1. The plaintiff alleged that he was a holder in due course of a shah jog hundi for Rs. 900, dated February 10, 1922, drawn by one Jaggannath Gordhandas of Poona on Joraji Deoraj, the second defendant Firm of Bombay, in favour of Venkatesh Ramchandra Shivnoor of Belgaum. The plaintiff transmitted the said hundi from Gulberga to his branch firm at Secunderabad. In the course of transmission to Secunderabad the said hundi was stolen by some person not known to the plaintiff. It then came into the hands of the first defendant firm, who presented it for payment to the drawees, the second defendant firm. The first defendant received payment from the second defendant. The plaintiff claimed that the first defendant had no title to the hundi, and that the first defendant was bound to pay the same with interest as moneys had and received for and on behalf of the plaintiff. The plaintiff further submitted that the second defendant firm was not entitled to pay the amount to the first defendant firm as they had no title to the same. The plaintiff, therefore, prayed that the defendants be ordered to pay to the plaintiff the sum of Rs. 1,035 with interest on Rs. 900 at the rate of nine per cent. per annum from October 10, 1923, till judgment, and costs of the suit.
2. We are not concerned with any other issues which were raised at the trial, except the issue whether the hundi was properly stamped. The Judge found on this issue that the instrument was unstamped, and, therefore, was inadmissible in evidence. The plaintiff's suit was then dismissed.
3. According to the evidence the hundi bore an uncancelled one anna stamp when it came into the hands of the first defendant firm. It was not, therefore, duly stamped at the time of execution. Under Section 12(2) of the Indian Stamp Act: 'Any instrument bearing an adhesive stamp which has not been cancelled so that it cannot be used again, shall, so far as such stamp is concerned, be deemed to be unstamped.' Under Section 17:
All instruments chargeable with duty and executed by any person in British India shall be stamped before or at the time of execution.

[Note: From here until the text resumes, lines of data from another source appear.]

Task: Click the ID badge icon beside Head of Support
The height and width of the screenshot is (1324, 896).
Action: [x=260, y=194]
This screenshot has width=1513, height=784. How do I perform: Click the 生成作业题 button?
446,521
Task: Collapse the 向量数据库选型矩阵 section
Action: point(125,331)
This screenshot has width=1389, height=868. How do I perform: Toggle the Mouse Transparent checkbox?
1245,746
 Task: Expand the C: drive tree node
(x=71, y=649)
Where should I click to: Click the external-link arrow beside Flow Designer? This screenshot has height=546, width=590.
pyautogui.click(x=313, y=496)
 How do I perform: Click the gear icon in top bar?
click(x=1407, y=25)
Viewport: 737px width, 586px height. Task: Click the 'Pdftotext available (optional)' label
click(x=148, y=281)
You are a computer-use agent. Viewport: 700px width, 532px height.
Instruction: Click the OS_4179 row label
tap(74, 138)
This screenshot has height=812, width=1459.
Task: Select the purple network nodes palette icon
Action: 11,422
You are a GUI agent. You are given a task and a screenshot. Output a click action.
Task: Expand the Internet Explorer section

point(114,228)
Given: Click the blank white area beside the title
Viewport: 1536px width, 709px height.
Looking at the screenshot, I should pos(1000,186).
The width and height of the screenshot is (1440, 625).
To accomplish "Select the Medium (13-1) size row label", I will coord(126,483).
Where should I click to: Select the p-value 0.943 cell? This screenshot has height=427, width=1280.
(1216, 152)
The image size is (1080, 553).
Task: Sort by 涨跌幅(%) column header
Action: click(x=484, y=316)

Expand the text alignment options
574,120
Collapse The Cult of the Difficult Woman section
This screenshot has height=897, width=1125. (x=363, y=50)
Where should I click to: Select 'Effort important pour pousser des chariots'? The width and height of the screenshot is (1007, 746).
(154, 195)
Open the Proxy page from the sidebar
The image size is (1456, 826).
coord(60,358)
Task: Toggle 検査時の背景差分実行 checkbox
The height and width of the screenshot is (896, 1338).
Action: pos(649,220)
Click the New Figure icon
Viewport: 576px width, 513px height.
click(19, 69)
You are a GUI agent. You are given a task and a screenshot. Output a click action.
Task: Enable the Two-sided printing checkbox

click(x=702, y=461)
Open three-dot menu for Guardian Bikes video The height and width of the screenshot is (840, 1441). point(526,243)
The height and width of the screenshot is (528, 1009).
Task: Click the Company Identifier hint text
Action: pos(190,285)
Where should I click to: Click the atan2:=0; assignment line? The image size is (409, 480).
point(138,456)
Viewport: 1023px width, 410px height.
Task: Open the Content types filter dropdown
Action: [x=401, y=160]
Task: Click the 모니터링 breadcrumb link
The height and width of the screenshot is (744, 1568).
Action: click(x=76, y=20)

4. There is one exception provided by s.47 of the Act which enables certain documents chargeable with the duty of one anna, if unstamped, to be stamped at a later date. Section 47 says:
When any Bill of Exchange, promissory note or cheque chargeable with the duty of one anna is presented for payment unstamped, the person to whom it is so presented may affix thereto the necessary adhesive stamp, and, upon cancelling the same in manner hereinbefore provided, may pay the sum payable upon such bill, note or cheque, and may charge the duty against the person who ought to have paid the same, or deduct it from the sum payable as aforesaid, and such bill, note or cheque shall, so far as respects the duty, be deemed good and valid.
5. If the second defendant firm, when the hundi was presented, had affixed the stamp and cancelled it, then the hundi would have been considered with regard to the payment of duty, a good and valid document. The evidence shows that some time on February 12, when the hundi was paid by the second defendant firm, Nagardas, a partner in the first defendant firm, noticing that the stamp on the hundi had not been cancelled, wrote across it the date 'February 12, 1922.' That would not, according to the provisions of the Act, make a document, which up to that time had been unstamped, stamped.
6. It is clear, therefore, that there has been no attempt whatever to comply with the provisions of s.47 of the Act, and the document still continues to be unstamped. We think then that the decision of the Judge was right and the appeal must be dismissed with costs.